У многих аутистов довольно высокий интеллектуальный потенциал. Есть мнение, что значительная доля знаменитых ученых и людей искусства были аутистами. Но у многих потенциал остается нереализованным из-за несоциализированности: если не можешь учиться, а потом не можешь выполнять работу, то какая польза от таланта.

Надо сказать, существует также аутизм вместе с интеллектуальной недостаточностью (иногда говорят «низкофункциональный аутизм», но такая классификация спорна). Думаю, это не имеет отношения к нейротипу ЭДМА, это просто разновидность умственной отсталости: когда умственно-отсталый не может или не хочет взаимодействовать.

А еще наверняка существуют дети, у которых нет интеллектуального потенциала, и они в принципе необучаемы. И наверняка среди детей, которых считают необучаемыми, много таких, которые на самом деле имеют интеллектуальный потенциал, но к ним не нашли подхода.

– Как в Украине вообще с этим дела? Кто и как занимается подобными людьми?

– И в Украине, и в мире я весьма недоволен тем что делается. Есть три волны мракобесия.

Позавчерашнее мракобесие: аутизм – это особо тяжкий вид слабоумия, они необучаемы, их надо обколоть уколами, чтоб не бесились и не мешали жить нормальным людям, и запереть в интернат с глаз долой. На Западе этот подход уже умер, а у нас все еще сильно советское наследие.

Вчерашнее мракобесие: аутист ненормален, и нужно сделать его нормальным. Для этого топорными методами вырезают из него видимые признаки ненормальности и вколачивают признаки нормальности. Дрессируют, словно животное. Этот подход пагубный, так как сделать аутиста таким как все невозможно (да и ненужно), а процесс «нормализации» лишь плодит неврозы и разрушает его как личность. И даже если ребенок выучил внешние признаки, не понимая их сути – это ему не поможет в жизни, а помешает. Как это может выглядеть: ребенку сказали «поедем к бабушке» – он встал по стойке смирно, натянул улыбку, и размеренно трижды хлопнул в ладоши. Так его надрессировали выражать радость. И на Западе, и у нас этот подход весьма популярен, но от него уже начинают отказываться.

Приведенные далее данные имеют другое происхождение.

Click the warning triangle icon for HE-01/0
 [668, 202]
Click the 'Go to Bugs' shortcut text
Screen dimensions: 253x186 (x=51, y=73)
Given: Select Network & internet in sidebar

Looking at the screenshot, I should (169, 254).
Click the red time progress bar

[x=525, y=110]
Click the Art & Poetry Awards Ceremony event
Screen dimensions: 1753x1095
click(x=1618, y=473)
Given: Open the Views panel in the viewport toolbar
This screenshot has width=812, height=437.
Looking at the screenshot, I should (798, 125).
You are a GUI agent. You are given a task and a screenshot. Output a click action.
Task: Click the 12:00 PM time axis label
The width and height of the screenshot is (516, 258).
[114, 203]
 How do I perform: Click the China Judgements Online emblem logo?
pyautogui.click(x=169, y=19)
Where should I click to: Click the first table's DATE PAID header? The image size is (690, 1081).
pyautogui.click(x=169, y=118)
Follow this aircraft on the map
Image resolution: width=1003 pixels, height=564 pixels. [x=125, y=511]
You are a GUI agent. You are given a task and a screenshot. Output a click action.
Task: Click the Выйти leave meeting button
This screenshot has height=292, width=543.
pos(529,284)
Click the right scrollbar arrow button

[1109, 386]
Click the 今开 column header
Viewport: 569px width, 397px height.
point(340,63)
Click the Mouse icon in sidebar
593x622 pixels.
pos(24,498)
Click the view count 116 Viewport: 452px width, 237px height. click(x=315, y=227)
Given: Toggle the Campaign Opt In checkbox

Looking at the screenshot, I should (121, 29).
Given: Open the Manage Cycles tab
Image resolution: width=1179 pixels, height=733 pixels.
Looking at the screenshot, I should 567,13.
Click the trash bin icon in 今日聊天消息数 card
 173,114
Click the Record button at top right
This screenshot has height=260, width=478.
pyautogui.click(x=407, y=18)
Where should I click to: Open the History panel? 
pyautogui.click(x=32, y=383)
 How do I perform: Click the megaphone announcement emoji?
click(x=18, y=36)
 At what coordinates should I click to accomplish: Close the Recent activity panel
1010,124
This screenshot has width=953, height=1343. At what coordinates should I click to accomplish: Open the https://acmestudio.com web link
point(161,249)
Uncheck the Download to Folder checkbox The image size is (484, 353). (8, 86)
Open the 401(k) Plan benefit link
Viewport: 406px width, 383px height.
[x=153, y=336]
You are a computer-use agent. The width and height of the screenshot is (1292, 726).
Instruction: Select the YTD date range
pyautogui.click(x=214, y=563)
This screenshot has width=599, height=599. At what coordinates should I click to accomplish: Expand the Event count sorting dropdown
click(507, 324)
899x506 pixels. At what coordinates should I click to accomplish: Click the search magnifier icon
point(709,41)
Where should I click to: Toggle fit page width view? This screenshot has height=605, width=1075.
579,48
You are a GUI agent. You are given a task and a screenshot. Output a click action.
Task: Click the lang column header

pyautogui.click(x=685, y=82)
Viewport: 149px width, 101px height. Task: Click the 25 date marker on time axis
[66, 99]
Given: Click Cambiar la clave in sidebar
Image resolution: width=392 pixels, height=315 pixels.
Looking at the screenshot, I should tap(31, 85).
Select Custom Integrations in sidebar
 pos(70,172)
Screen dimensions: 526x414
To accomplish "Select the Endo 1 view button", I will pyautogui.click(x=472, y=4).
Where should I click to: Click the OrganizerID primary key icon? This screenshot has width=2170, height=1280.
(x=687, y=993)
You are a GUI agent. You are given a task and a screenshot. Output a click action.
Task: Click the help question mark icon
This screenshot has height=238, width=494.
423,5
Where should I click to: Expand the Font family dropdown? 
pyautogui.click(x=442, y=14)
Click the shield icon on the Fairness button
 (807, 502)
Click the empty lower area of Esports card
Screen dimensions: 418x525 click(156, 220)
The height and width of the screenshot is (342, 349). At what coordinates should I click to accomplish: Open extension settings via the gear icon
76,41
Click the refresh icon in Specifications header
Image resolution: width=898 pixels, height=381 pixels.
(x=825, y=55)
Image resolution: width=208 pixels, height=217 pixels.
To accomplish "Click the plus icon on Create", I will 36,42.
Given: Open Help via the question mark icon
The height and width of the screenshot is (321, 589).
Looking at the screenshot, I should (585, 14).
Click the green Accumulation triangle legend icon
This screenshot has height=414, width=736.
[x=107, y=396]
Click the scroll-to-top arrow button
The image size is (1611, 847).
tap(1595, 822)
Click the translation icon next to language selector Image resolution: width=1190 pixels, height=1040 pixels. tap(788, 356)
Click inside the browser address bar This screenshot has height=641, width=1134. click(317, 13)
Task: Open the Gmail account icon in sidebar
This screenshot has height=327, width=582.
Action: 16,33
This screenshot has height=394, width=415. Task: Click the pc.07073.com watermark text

Сегодняшнее мракобесие: с аутистом ничего не делать, а создавать ему особые условия, носиться с ним как с инвалидом. Тут активно применяется политкорректная ложь: мол, быть инвалидом ничем не хуже. К сожалению, объективно хуже: у людей с инвалидностью меньше возможностей и больше затраты общества на его содержание, и это еще хорошо, когда общество готово помогать. Но если те, у кого нет ног или глаза не видят – не выбирали такими стать, то родители и воспитатели аутистов сами зарывают в землю их потенциал социализации. Чисто психологически быть родителями ребенка-инвалида или заботиться об инвалиде – это почетно, а быть родителями невоспитанного ребенка – это зазорно. «Мой ребенок не невоспитанный, а особый. Вы должны терпеть все его истерики, иначе вы нетолератные». Или еще хуже: «У моего ребенка особая миссия – он проверяет этот мир на доброту». Аутисту льстят, улыбаются, но на самом деле не принимают его за равного, а лишь за манекен для проявления доброты и толерантности. Вот это мракобесие наступает семимильными шагами, и как с ним бороться – непонятно.